* Extract to read:
• • •

To recap: With the exception of splitting the matrices in your batch across
multiple gpus (by hand, if there isn’t some pytorch feature that could do that
for you), I think the best parallelization you will get is that that is already
implemented in pytorch’s eig(). By now, eig() is a pretty standard pytorch
building block and is most likely already well optimized.

Best.

K. Frank

Thank you very much for the insights!

Have you compared your code against just calculating the eigenvalues one by one?

If I run it on my machine I see just one CPU core being used for large parts of the calculation. My exact code is:

import torch
print (torch.__version__)
print (torch.version.cuda)
from time import time
#torch.backends.cuda.matmul.allow_tf32 = False

_ = torch.manual_seed (2025)

devices = ['cuda:0', 'cuda:1']

t = torch.randn (2, 6000, 6000, requires_grad = True, device = devices[0], dtype = torch.complex128)   # batch of two 4x4 matrices

l = t.unbind()                                                         # split batch into tuple of 4x4 matrices
l = [m.to (d)  for m, d in zip (l, devices)]                           # list of matrices on multiple devices
start = time()

• • •

* Given information:

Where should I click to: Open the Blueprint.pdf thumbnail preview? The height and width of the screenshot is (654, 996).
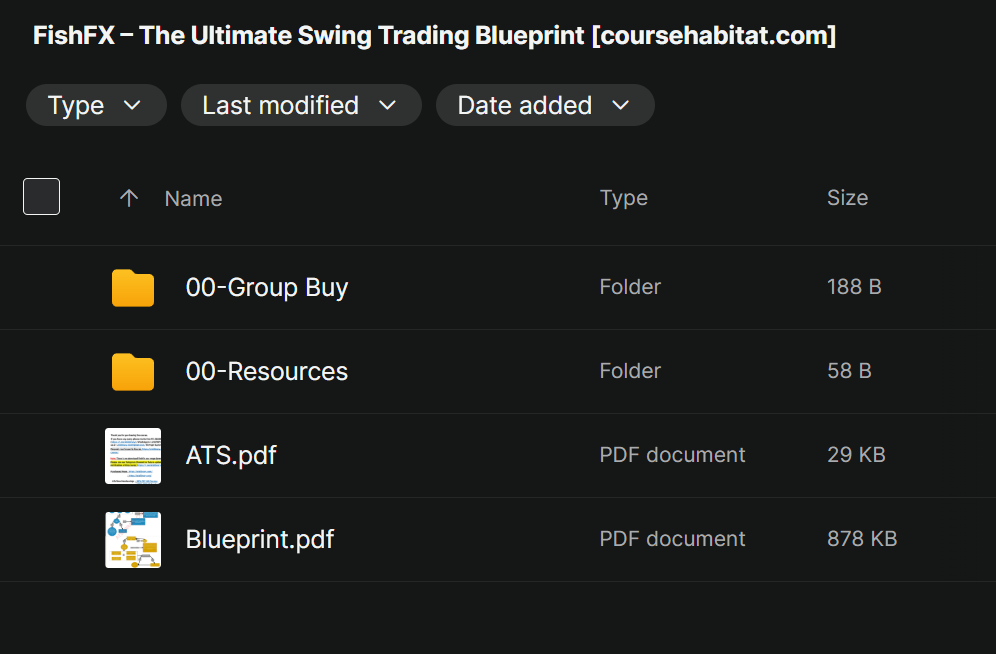click(x=133, y=540)
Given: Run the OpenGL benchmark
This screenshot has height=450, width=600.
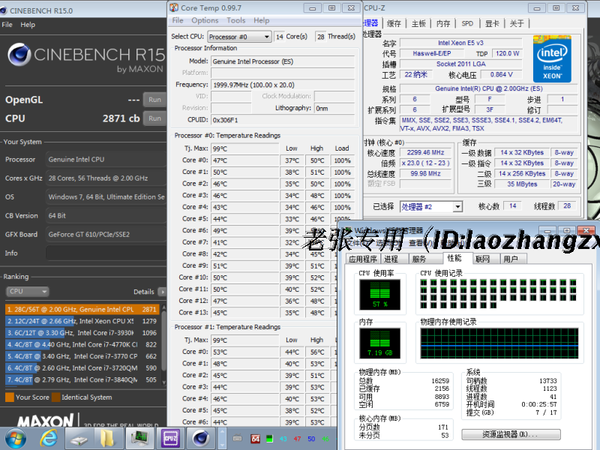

• • •

* Given instruction 1: In the forum excerpt on PyTorch eigenvalues, what value is passed to torch.manual_seed?
* Given instruction 2: According to the forum excerpt on PyTorch eigenvalues, why does K. Frank think the best parallelization available is the one already implemented in pytorch's eig()? Answer in one to three sentences.
* Given instruction 3: Reproduce the part of the forum excerpt on PyTorch eigenvalues starting with "Have you compared" and going on through "print (torch.__version__)".

* Complete response 1: 2025

* Complete response 2: K. Frank notes that eig() has by now become a pretty standard pytorch building block. For that reason it is most likely already well optimized.

* Complete response 3:
Have you compared your code against just calculating the eigenvalues one by one?

If I run it on my machine I see just one CPU core being used for large parts of the calculation. My exact code is:

import torch
print (torch.__version__)